* **WHAT THIS TASK INVOLVES**
Would you copy the listing below exactly, keeping the pictures out?

* **DATA UNDER STUDY**
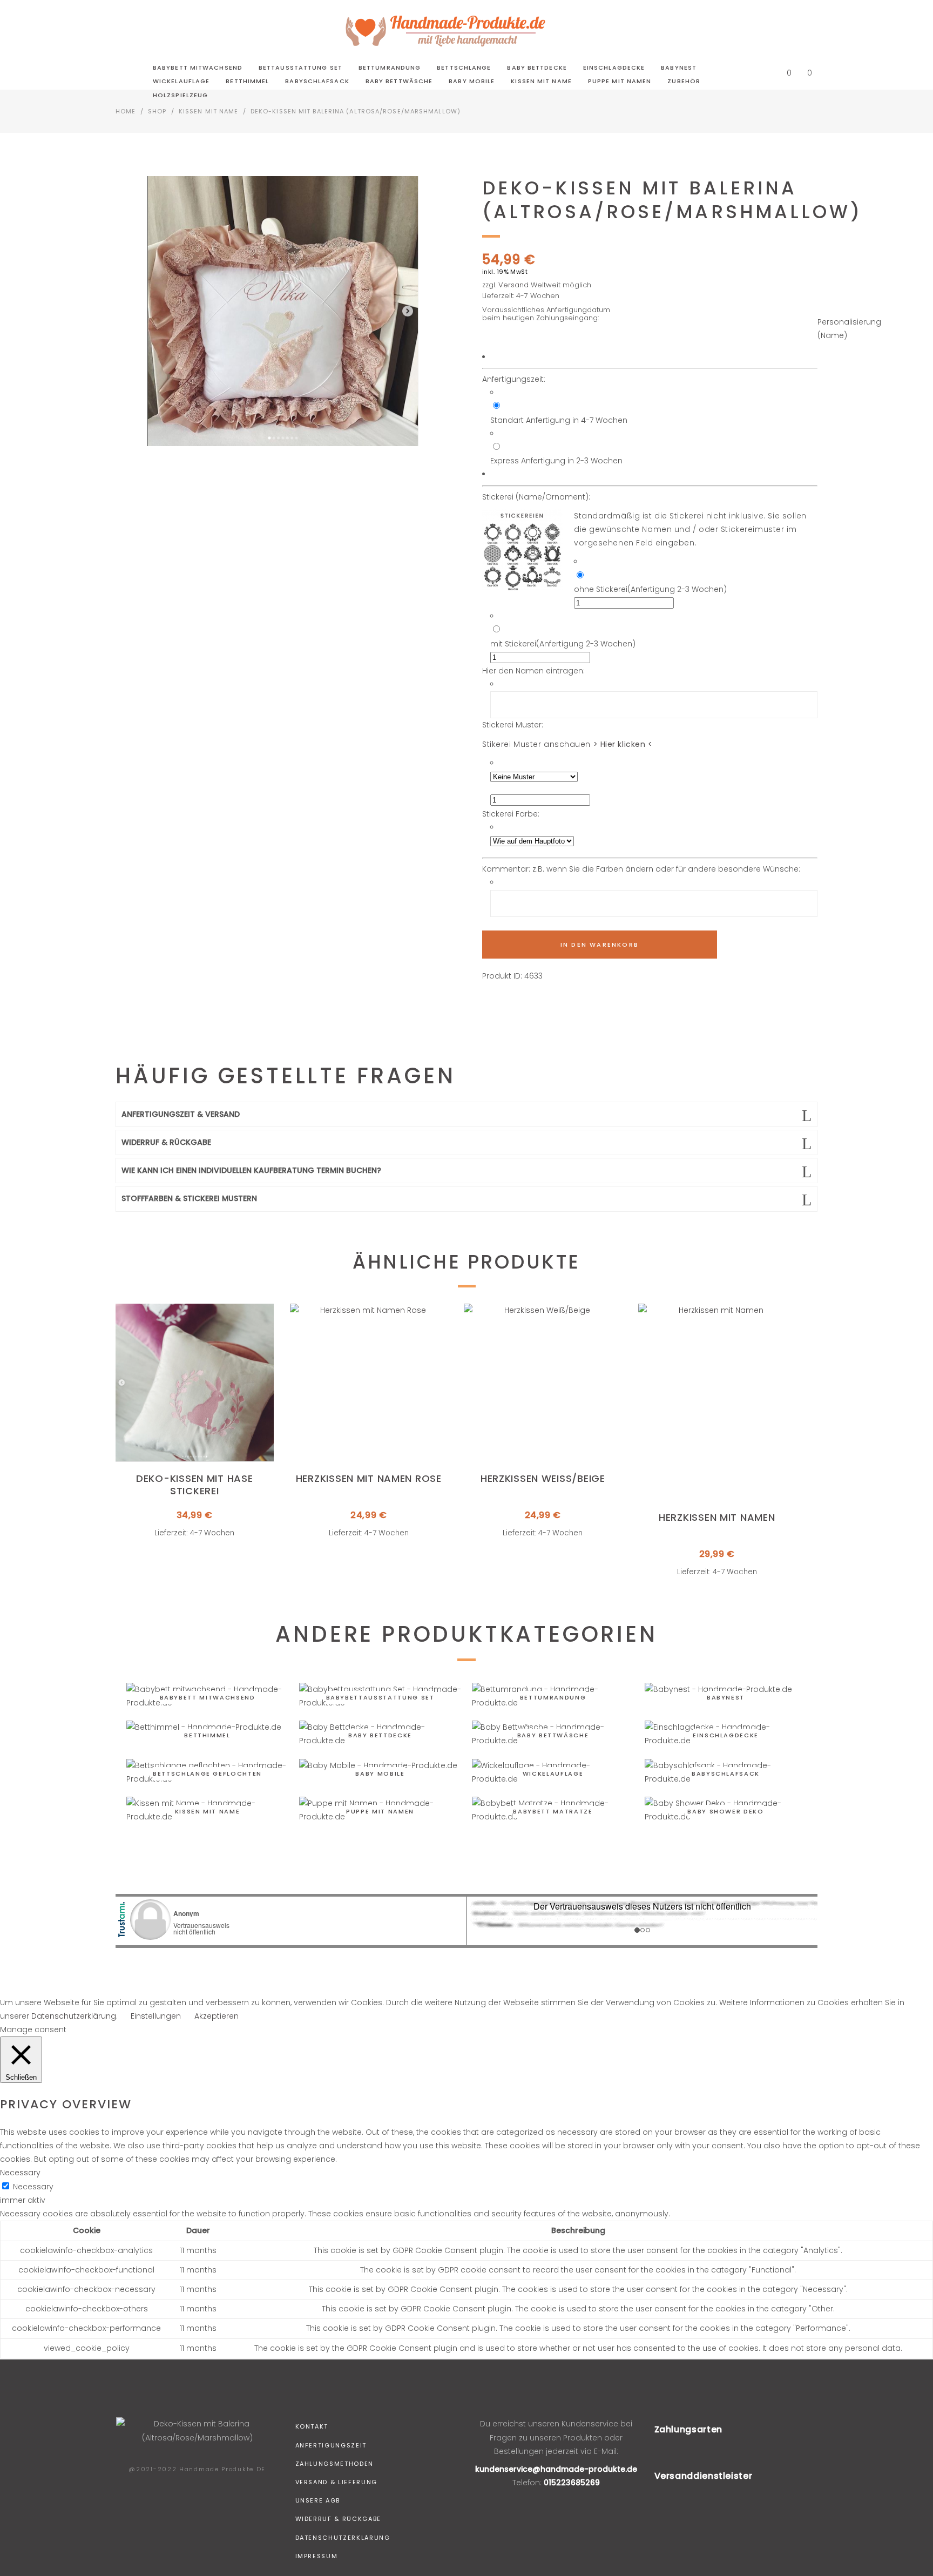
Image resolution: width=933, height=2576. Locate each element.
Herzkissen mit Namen (717, 1517)
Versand (513, 285)
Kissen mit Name (209, 111)
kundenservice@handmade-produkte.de (556, 2469)
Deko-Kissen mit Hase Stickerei (194, 1485)
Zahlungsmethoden (334, 2463)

* **EXPECTED ANSWER**
Image resolution: width=933, height=2576. Locate each element.
Herzkissen mit Namen (717, 1517)
Versand (513, 285)
Kissen mit Name (209, 111)
kundenservice@handmade-produkte.de (556, 2469)
Deko-Kissen mit Hase Stickerei (194, 1485)
Zahlungsmethoden (334, 2463)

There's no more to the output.